(671f) Control of Molecular Weight Distribution of Poly(2- Hydroxyethyl Methacrylate) Using Ultrasonic Irradiation

Poly (2- hydroxyethyl methacrylate) (pHEMA) was synthesized using ultrasonic irradiation without chemical initiator. Effects of ultrasound intensity on time course of conversion to polymer, number average molecular weight, and polydispersity were investigated in order to synthesize the polymer with low molecular weight distribution (i.e., low polydispersity).

The solvent was the mixture of water and ethanol (50 v/v%) and 2-hydroxyethyl methacrylate (HEMA) was used as a monomer. The solution containing 0.4 mol/dm3 HEMA was prepared and was deoxygenated by nitrogen. Horn type ultrasonic generator was operated at fixed frequency of 20 kHz. The reaction temperature was maintained at constant throughout the reaction. Conversion to polymer was obtained by measuring the weight of polymer generated, and number average molecular weight and polydispersity was measured by using GPC.

The conversion to polymer increased with time. This result suggested that radical species were generated to initiate the polymerization by ultrasonic irradiation without chemical initiator. The higher ultrasonic intensity resulted in larger conversion to polymer, i.e. faster reaction rate. Number average molecular weight increased during the early stage of the reaction, and then gradually decreased with time. This result suggested that the polymer degradation as well as polymerization occurs under the ultrasonic irradiation. The higher ultrasonic intensity resulted in faster degradation rate of polymer. Polydispersity decreased with time. This is because the degradation rate of the polymer with larger molecular weight was faster than that with lower molecular weight. Polydispersity below 1.3 was obtained under ultrasonic irradiation.

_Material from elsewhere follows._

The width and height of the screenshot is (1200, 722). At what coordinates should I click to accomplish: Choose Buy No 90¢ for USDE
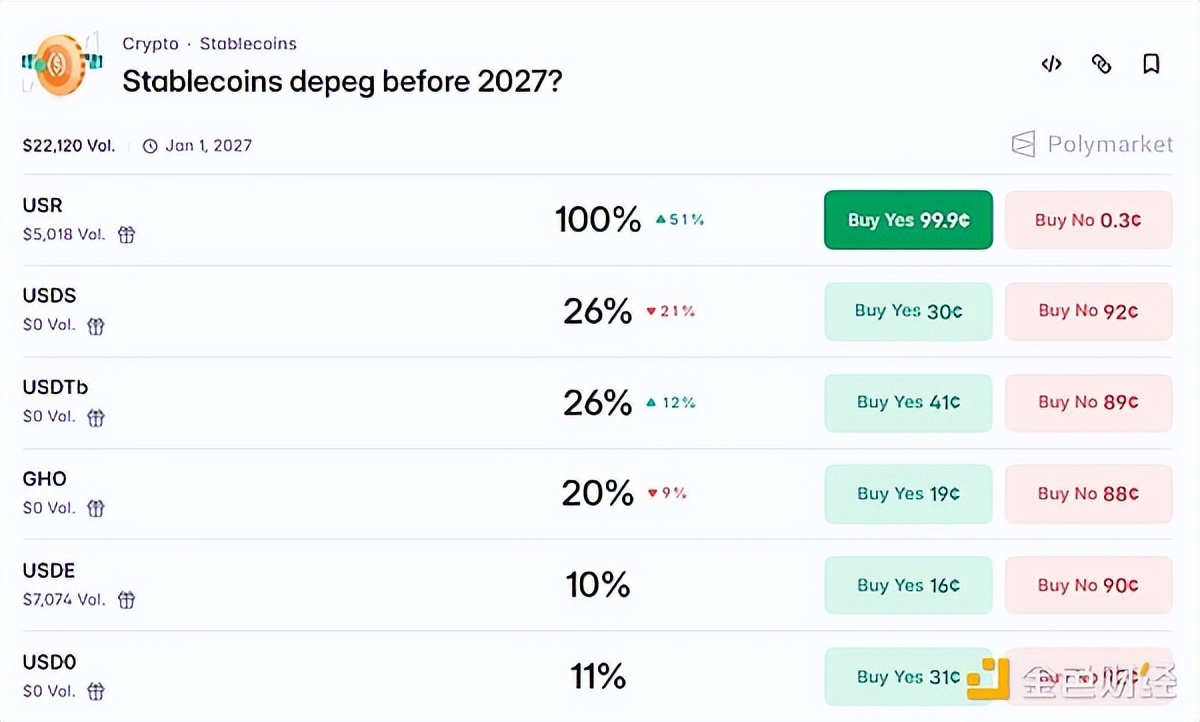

According to the experimental results, the kinetic model for synthesis of pHEMA under ultrasonic irradiation was constructed considering both polymerization and polymer degradation. The rate of initiation reaction was proportional to the ultrasonic intensity. The propagation and termination reactions were same as common polymerization mechanism. The products of the polymer degradation are two polymer radicals and the rate of the polymer degradation was proportional to ultrasonic intensity and the square of the molecular weight. The kinetic model was fitted to the experimental results of time courses of conversion to polymer, number average molecular weight, and polydispersity for various ultrasound intensities. The fitted results were in good agreement with the experimental results.

The number average molecular weight, and polydispersity were simulated by using the kinetic model for various conditions. The higher ultrasonic irradiation results in lower number average molecular weight. However, ultrasonic intensity did not affect the polydispersity. Decreasing ultrasonic intensity from 780 W/dm3 to 190 W/dm3 during the reaction increased the number average molecular weight with keeping low polydispersity below 1.3.